Vol. 60, no. 2 (may-aug, 2024)

Call for Papers. Dossier “Memory, conflicts, and relations"

Org.: Melvina Afra Mendes de Araújo (Unifesp/IFRA); Clayton Guerreiro (Unifesp/ Cebrap) e
Zacarias Chambe (UNIROVUMA/ Moçambique e Unifesp)

Deadline for submissions:  April 2nd, 2024

The use of memory - based on documentary and oral sources, audiovisual, literary and
media productions, etc. - has anchored social movements that contest official versions
of the independence processes of African States. Memory also has been used to convey
layers of the colonial past and sustain post-colonial practices and representations
(Ciarcia, Fouéré and Mottier, 2021). These various “supports of memory” have been
interpreted as sources of current political positions based on reflections on the past
(Fouéré, 2010) or as resources for legitimizing projects to build national and
ethnolinguistic identities (Charton, 2011).

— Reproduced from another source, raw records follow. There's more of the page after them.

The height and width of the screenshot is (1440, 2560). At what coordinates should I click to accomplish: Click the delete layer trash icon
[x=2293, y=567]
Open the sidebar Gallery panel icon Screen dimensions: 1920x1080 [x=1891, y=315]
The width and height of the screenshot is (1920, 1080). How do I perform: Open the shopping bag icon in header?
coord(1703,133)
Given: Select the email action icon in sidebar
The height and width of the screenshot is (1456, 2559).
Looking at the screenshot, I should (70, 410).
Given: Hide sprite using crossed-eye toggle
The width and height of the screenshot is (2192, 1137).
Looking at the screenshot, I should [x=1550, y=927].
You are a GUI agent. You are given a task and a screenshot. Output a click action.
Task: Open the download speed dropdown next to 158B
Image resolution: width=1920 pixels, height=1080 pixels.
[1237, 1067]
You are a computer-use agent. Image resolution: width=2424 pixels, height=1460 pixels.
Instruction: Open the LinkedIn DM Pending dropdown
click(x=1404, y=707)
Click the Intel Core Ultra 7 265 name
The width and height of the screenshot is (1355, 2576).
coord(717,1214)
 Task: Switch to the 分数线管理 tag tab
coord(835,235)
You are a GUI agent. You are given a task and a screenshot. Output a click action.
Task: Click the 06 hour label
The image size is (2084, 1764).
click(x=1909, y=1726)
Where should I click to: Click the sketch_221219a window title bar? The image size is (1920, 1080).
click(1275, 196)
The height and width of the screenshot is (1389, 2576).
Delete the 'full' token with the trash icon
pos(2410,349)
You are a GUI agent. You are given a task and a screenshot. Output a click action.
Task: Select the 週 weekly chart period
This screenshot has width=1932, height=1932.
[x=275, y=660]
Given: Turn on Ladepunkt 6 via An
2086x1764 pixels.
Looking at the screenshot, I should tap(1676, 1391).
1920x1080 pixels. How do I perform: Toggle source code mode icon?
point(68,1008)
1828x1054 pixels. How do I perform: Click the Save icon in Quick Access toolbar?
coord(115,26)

Disputes about versions of wars of independence or revisionist movements of historical
narratives indicate the importance of relational processes that involve differences and
inequalities (Brah, 2006; Powell, 2013; Spies, 2019; Das, 2020). This also includes
differentiation factors (Crenshaw, 1991; Brah; Phoenix, 2004; Brah, 2006) that have
implications to access goods, resulting in “regimes of inequality” (Costa, 2012; 2019;
Brubaker, 2015).

Struggles over social and political legitimacy (Bittencourt, 1999; Paredes, 2015) are just
important as the emergence of memories and the processes of erasure or forgetfulness
through public performances. Processes of differentiation, contexts in which the
performances take place and the relationships between the different actors are linked to
the production of these memories and forgetfulness. Therefore, analyses of narratives
about the past should pay attention to the relationalities (Butler, 2004; Spies, 2019) that
engender these discourses, since they can contribute to both processes of differentiation
and the production of inequalities.

Taking these discussions as a starting point, the dossier aims to address theoretical and
methodological debates that analyse contemporary problems relating to memory,
conflicts and relationalities. We will select articles that take in account memories as
effects of relational dynamics involving various negotiations and conflicts, such as
political, economic, religious, identity, or heritage in different social, historical and
geographical contexts. They may involve wars, processes of independence, the
constitution of states, the production of national identities, ethnic, regional and religious
disputes, and movements demanding justice and recognition and processes of social
differentiation, among other topics.